Removing the Invasive Red-eared Slider from Presque Isle, PA
While this tiny little turtle may seem like the perfect pet – think again!
The red-eared slider is a hardy and popular aquarium pet in the United States. It gets its name from the broad red stripes behind each eye. While these tiny turtles are just over four inches long when purchased as a pet – adults may triple in size, reaching up to twelve inches in length.
Unfortunately, pet owners are often unaware of the changes that will happen to their tiny turtle, and can become overwhelmed by its size, demands for food, and its longevity.
Not only can the adult red-eared slider reach twelve inches in length – it may also live to be twenty years of age, and over. It is not unusual for a red-eared slider to live to be 30, 40, even 50 years.
So that tiny little turtle purchased today as a present for a child will, twenty years from now, be sending that same child off to college, or possibly even greeting them home for spring break!
The very sad and serious repercussion of poorly planned and/or uninformed pet choices, such as the red-eared slider, is often disposal. All-to-often, red-eared sliders are either killed or released into the wild where the pet becomes predator, and possibly prey.

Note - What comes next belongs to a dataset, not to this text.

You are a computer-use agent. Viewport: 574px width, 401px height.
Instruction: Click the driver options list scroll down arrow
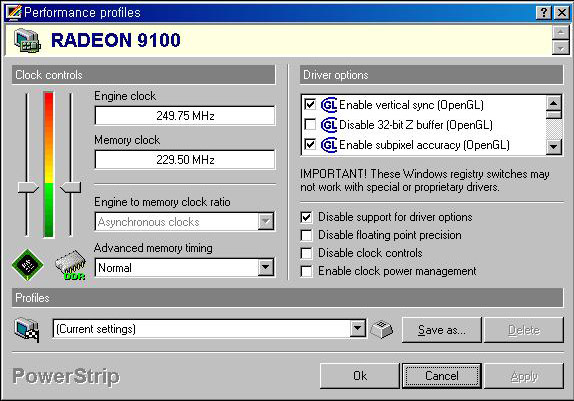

The red-eared slider can easily take over native habitats, food sources, basking sites, and over-compete with native turtle species like the red-bellied turtle, a threatened species in Pennsylvania.
Through a grant from the United States Fish and Wildlife Service, Pennsylvania Sea Grant embarked on an effort to control and manage red-eared sliders in Presque Isle State Park, in Erie, PA.
In the fall of 2018 and spring 2019, Pennsylvania Sea Grant captured, removed, cataloged, and eradicated red-eared sliders at Presque Isle State Park, at locations where they had been reported.
These efforts help native turtles - there are seven known native species - and other aquatic species live and thrive. All capture, removal and eradication activities were done humanely and with proper training and certification.
This adult female was found with a fishing hook in her mouth. She is a clear reminder of why aquarium pets should not be released into the wild – they are dangerous to the native species, and if released they may end up suffering.
An integral part of the effort included a public outreach and education campaign including a downloadable postcard, online educational content, and social media promotions.
This project mirrors similar efforts completed in the Cleveland Metroparks system in Ohio, and supports the Great Lakes Restoration Initiative Action Plan priority to implement control projects for invasive species, and the Pennsylvania AIS Management Plan Objective 6 (when feasible control and eradicate established aquatic invasive species that have significant impacts in Pennsylvania).
Red-eared slider owners looking for an alternative to releasing their pet to a local lake, pond, or waterway should contact Sara Stahlman or Mark Lethaby for more information on options to re-home their pet.
If you see a red-eared slider in Presque Isle State Park, report it!
PA Sea Grant Resources:
PA Sea Grant outreach & education postcard - Download & ‘share’ with your friends on social media!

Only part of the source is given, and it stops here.